This 50% outperformance has taken the ratio to well above the long-term mean.

With the ratio now at 3x, I think it is time for the tables to turn. There's a strong chance the Small Cap index will outperform the Sensex over the next 1-2 years.

In fact, the last time the ratio was this high was back in 2014 when it stood at 3.2x. What happened over the next couple of years?

The BSE Small Cap index put in a stellar performance, recording 80% gains point-to-point vis-a-vis the 23% gains recorded by the Sensex.

Therefore, it may not be a bad idea to shift some of the money from blue chips into small cap stocks and have the odds in your favour.

So, if you have a portfolio where blue chips account for 80% of the value and Small Caps 20%, it may not be a bad idea to change this to 70:30 or maybe even 60:40 in case you want to take slightly higher risks in exchange for slightly higher returns.

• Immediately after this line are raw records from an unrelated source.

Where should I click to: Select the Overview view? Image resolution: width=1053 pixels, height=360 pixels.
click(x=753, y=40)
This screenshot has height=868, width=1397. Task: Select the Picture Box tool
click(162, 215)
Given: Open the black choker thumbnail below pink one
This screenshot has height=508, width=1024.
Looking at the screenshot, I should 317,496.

If the historical data is any indication, you will be rewarded with strong gains over the next 1-2 years.

In case you are wondering what is the logic behind the 2.3x ratio, I don't think it matters much.

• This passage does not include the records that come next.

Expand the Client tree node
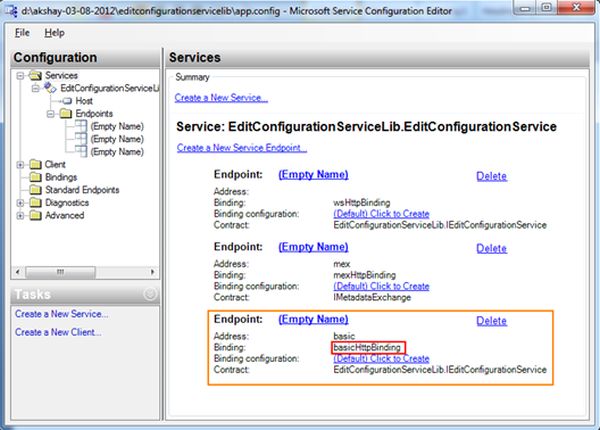The image size is (600, 430). click(x=20, y=164)
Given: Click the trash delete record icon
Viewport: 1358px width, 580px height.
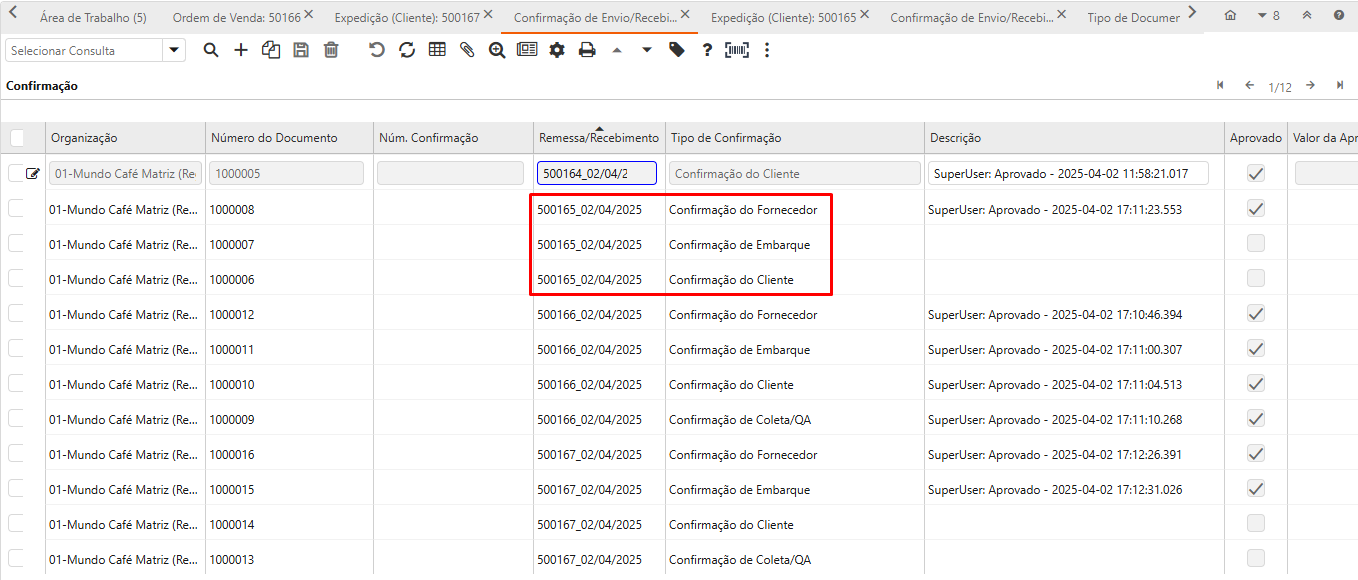Looking at the screenshot, I should [331, 50].
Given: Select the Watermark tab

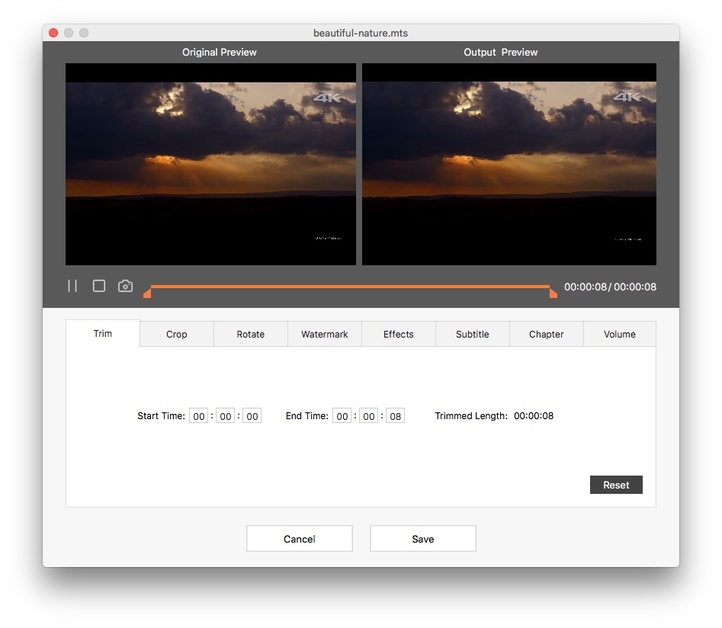Looking at the screenshot, I should [x=325, y=334].
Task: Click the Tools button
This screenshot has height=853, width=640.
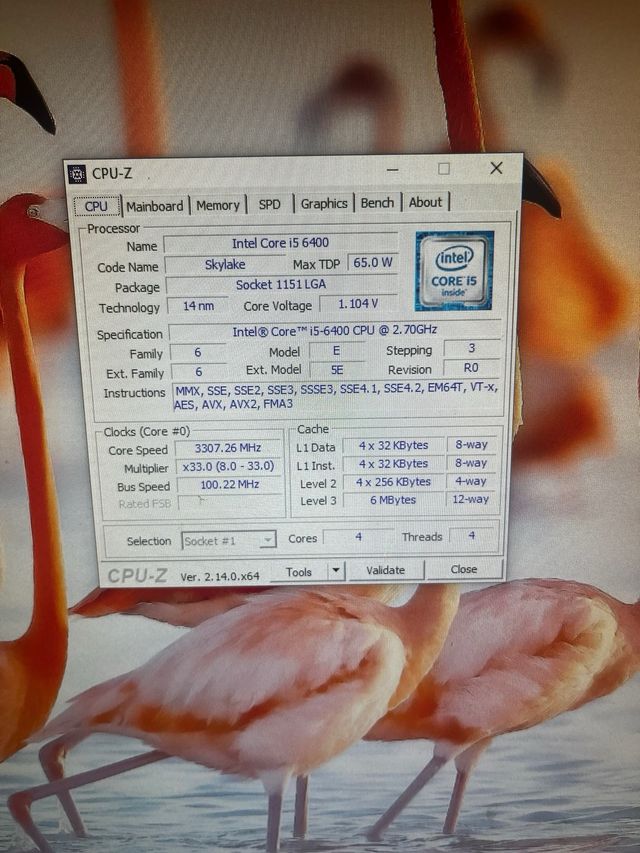Action: [x=299, y=572]
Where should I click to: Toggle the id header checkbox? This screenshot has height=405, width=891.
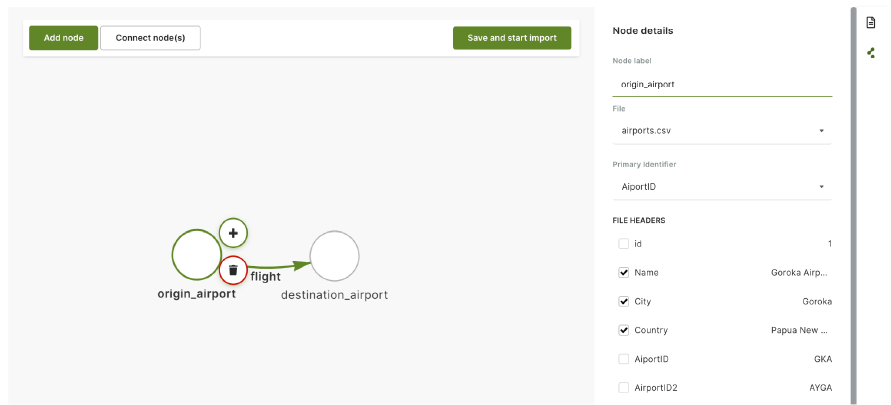pos(624,243)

What matters is how consistently the Sensex and the Small Cap index have moved over the years to keep the sanctity of this ratio intact.

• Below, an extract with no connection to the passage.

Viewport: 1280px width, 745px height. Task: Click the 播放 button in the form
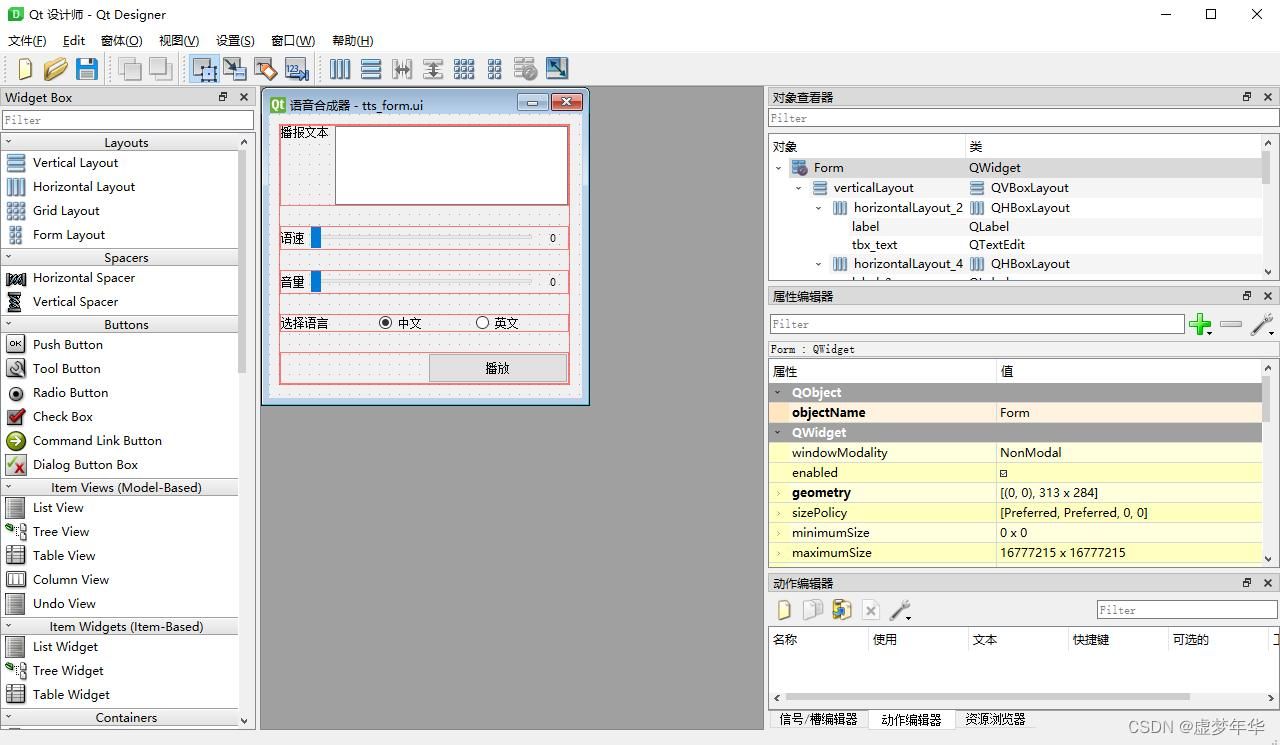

It is the efficient market system at play I believe. After all, the companies in both the indices are part of the same ecosystem and are likely to have similar topline and bottom line growth numbers on an aggregate basis over the long term.

Which is why there's a high chance the long-term mean will keep hovering around the 2.3x mark and could provide a good thumb rule for you to decide your allocation between blue chip stocks and small caps.

Warm regards,

Rahul Shah
Rahul Shah
Editor, Profit Hunter
Equitymaster Agora Research Private Limited (Research Analyst)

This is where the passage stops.